Daha sonra içeriye girdik. Annemler evi gezerken ben onlara hiç aldırış etmeden salona geçip oturdum. Ne olsa" Buğlem evimiz nasıl , eşyalarımızı beğendinmi?"diye sorup fikrimi almayacaklardı. "Mutsuz olduğumu ve bu durumdan şikayetçi olduğumu hiç mi fark etmediler? Yoksa hiç umurlarında bile değilmiyim?" Diye sürekli düşünüp duruyordum. Yukardan bir ses gelmesiyle arkamı döndüm. Babam " Buğlem gel odana bak" diye beni çağırdı. "Tamam "dedim. Umursamaz bir şekilde.
Odama girdiğimde eşyalarım alınmış çoktan yerleşmişti bile. "Ya bu nasıl olur ya yeter artık burası benim odam neden benim fikrimi sorup benim zevkime göre eşya alıp yerleştirilmiyor." dedim. Babam" ne önemi var kızım aldık işte biz, beğenmedinmi" dedi. " evet ne önemi var demi baba zaten hiç bir zaman Buğlemin fikirlerinin önemi yoktu sizin için neyse çok yoruldum uyumak istiyorum" dedim. Ve odadan çıktıkları an kapıyı hızla kapattım. Daha sonra yatağıma yatıp kulaklığımı takıp müzik dinlemeye başladım. Bir yandan ağlıyor bir yandanda " neden bu kadar önemsizim onların gözünde ben onların bir parçası değilmiydim". Diye düşünürken uyuya kalmışım. Kapı çalmasıyla birden uyandım."Buğlem hanım yemek hazır" dedi bir ses bu ses hiç tanıdık gelmiyordu. Belli ki yeni hizmetçimizdi. İstanbul'daki hizmetçimizi oradakı evimizin işlerini aksatmasın diye orada bırakmıştık. "Geliyorum"dedim uykulu bir sesle. Daha sonra saçımı tepeden bir topuz yaparak aşşagıya indim. Babam"Buğlem biliyorsun ki burada yeni bir okula gideceksin ben buraya gelmeden önce kayıt işlemlerini hallettim yarın başlayacaksın"dedi."peki" dedim isteksizce.

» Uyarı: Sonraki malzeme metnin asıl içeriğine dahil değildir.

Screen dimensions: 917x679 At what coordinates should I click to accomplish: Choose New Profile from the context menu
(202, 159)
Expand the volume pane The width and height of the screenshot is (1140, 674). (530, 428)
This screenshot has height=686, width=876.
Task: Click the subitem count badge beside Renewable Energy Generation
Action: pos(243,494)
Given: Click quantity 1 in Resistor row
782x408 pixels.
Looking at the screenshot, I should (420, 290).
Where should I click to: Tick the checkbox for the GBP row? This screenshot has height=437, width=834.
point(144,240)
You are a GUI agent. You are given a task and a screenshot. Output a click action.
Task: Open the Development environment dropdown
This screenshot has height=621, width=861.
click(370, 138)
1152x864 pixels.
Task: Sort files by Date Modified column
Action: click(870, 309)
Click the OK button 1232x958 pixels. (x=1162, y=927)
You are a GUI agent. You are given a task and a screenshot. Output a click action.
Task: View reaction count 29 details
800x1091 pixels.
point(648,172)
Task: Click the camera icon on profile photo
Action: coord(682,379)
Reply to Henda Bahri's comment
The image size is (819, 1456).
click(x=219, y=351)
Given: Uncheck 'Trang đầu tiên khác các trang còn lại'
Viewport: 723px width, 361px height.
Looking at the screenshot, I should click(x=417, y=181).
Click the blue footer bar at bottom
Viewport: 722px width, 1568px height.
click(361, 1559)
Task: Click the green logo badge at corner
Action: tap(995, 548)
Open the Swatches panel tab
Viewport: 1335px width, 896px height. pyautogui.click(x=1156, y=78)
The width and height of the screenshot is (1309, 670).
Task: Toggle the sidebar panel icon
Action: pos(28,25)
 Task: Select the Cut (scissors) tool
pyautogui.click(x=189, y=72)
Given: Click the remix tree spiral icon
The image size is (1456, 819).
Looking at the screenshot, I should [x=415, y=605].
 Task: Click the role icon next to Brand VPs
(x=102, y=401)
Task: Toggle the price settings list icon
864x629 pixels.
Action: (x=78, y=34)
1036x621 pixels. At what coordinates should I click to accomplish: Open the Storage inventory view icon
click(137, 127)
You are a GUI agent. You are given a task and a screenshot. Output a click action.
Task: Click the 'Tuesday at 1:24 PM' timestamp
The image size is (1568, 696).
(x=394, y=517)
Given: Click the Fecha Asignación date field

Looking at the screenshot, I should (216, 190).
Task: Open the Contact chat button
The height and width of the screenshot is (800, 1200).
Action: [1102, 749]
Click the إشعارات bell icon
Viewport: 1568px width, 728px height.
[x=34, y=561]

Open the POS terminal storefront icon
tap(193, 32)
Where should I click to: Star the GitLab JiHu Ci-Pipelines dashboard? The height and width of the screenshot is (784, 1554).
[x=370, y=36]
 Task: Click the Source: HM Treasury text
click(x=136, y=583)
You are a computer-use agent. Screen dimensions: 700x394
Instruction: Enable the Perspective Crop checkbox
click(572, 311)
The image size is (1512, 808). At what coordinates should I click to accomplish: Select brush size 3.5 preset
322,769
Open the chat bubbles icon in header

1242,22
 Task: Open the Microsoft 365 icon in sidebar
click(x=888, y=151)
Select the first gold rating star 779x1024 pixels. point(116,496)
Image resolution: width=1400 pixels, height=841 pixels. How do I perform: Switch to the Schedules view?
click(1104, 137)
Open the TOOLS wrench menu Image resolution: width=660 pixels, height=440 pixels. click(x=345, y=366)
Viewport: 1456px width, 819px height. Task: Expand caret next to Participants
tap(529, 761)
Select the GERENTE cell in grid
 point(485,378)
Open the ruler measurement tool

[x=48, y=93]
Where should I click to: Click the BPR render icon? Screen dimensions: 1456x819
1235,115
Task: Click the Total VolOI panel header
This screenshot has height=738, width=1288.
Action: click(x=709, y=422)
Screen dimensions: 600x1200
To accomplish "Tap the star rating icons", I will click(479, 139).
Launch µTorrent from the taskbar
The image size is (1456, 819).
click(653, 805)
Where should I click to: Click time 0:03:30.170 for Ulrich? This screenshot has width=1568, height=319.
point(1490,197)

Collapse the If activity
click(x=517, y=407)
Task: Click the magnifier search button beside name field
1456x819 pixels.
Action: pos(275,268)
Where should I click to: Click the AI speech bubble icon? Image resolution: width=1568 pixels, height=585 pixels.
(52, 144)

Yemeği yerken elimdeki telefondan da instegramda geziniyordum.Babam birden sesini yükseltti "Buğlem yeter artık sabahtan akşama kadar elinde telefon"dedi . artık ne yapacağıma , zevklerime herşeyime karışır olmuşlardı. Beni önemsemiyorlar biliyorum sadece, babam elinde sürekli telefon olan kişilerden nefret ederdi. Yoksa beni mühimsediğinden değil. Biliyorum beni sevmiyorlar sadece onların bir parçası olduğum için, vicdanları rahat etsin diye beni ordan oraya çanta gibi sürüklüyorlardı. "Neyse Buğlem dayan bu samimiyetsiz herşeyime karışan, hiçbir fikrimi bile önemsemeyen , seni sevmeyen ailenin yanından ayrılmana sadece 1 senen kaldı.Ondan sonra üniversite için başka ülkeye yada başka bir şehire gideceksin" diye avuttum kendimi. Daha sonra yukarıya çıkıp geceliğimi giydim erken yatacaktım.Çünkü bunları bilmek, hissetmek hiç ailesi sevgisi nedir? bilmemek benim canımı yakıyordu. Bu yüzdende hep erken yatardım.